**PROBLEM DESCRIPTION**
Write out the following listing in full, exactly as it reads.

**GIVEN DATA**
+---+

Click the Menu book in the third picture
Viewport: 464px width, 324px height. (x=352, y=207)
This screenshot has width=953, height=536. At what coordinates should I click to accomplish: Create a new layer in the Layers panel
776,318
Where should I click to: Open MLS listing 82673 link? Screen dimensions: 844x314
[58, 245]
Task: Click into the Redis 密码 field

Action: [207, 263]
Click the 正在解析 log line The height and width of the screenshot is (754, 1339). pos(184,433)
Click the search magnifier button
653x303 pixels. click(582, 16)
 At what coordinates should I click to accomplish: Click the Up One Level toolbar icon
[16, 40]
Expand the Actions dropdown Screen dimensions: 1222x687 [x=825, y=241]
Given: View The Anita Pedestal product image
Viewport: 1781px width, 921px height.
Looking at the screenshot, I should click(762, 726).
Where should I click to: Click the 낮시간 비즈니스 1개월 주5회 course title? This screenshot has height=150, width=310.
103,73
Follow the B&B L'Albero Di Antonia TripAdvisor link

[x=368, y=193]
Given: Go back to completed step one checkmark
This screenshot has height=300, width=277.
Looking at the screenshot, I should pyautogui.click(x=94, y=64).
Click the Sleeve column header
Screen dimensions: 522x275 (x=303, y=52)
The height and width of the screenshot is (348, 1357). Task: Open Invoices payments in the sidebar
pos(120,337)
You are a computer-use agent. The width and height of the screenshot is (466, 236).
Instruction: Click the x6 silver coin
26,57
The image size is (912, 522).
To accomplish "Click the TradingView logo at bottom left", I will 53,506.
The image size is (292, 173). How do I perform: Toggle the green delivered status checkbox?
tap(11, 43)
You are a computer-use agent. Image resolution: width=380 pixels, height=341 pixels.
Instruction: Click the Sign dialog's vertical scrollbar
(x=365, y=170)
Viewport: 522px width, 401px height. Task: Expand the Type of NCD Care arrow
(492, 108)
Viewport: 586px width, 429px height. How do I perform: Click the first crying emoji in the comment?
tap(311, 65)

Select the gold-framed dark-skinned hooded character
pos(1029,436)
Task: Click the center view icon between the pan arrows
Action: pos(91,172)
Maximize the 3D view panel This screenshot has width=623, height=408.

+---+

**ANSWER TO THIS EXERCISE**
Click the Menu book in the third picture
Viewport: 464px width, 324px height. (x=352, y=207)
This screenshot has width=953, height=536. At what coordinates should I click to accomplish: Create a new layer in the Layers panel
776,318
Where should I click to: Open MLS listing 82673 link? Screen dimensions: 844x314
[58, 245]
Task: Click into the Redis 密码 field

Action: [207, 263]
Click the 正在解析 log line The height and width of the screenshot is (754, 1339). pos(184,433)
Click the search magnifier button
653x303 pixels. click(582, 16)
 At what coordinates should I click to accomplish: Click the Up One Level toolbar icon
[16, 40]
Expand the Actions dropdown Screen dimensions: 1222x687 [x=825, y=241]
Given: View The Anita Pedestal product image
Viewport: 1781px width, 921px height.
Looking at the screenshot, I should click(762, 726).
Where should I click to: Click the 낮시간 비즈니스 1개월 주5회 course title? This screenshot has height=150, width=310.
103,73
Follow the B&B L'Albero Di Antonia TripAdvisor link

[x=368, y=193]
Given: Go back to completed step one checkmark
This screenshot has height=300, width=277.
Looking at the screenshot, I should pyautogui.click(x=94, y=64).
Click the Sleeve column header
Screen dimensions: 522x275 (x=303, y=52)
The height and width of the screenshot is (348, 1357). Task: Open Invoices payments in the sidebar
pos(120,337)
You are a computer-use agent. The width and height of the screenshot is (466, 236).
Instruction: Click the x6 silver coin
26,57
The image size is (912, 522).
To accomplish "Click the TradingView logo at bottom left", I will 53,506.
The image size is (292, 173). How do I perform: Toggle the green delivered status checkbox?
tap(11, 43)
You are a computer-use agent. Image resolution: width=380 pixels, height=341 pixels.
Instruction: Click the Sign dialog's vertical scrollbar
(x=365, y=170)
Viewport: 522px width, 401px height. Task: Expand the Type of NCD Care arrow
(492, 108)
Viewport: 586px width, 429px height. How do I perform: Click the first crying emoji in the comment?
tap(311, 65)

Select the gold-framed dark-skinned hooded character
pos(1029,436)
Task: Click the center view icon between the pan arrows
Action: pos(91,172)
Maximize the 3D view panel This screenshot has width=623, height=408.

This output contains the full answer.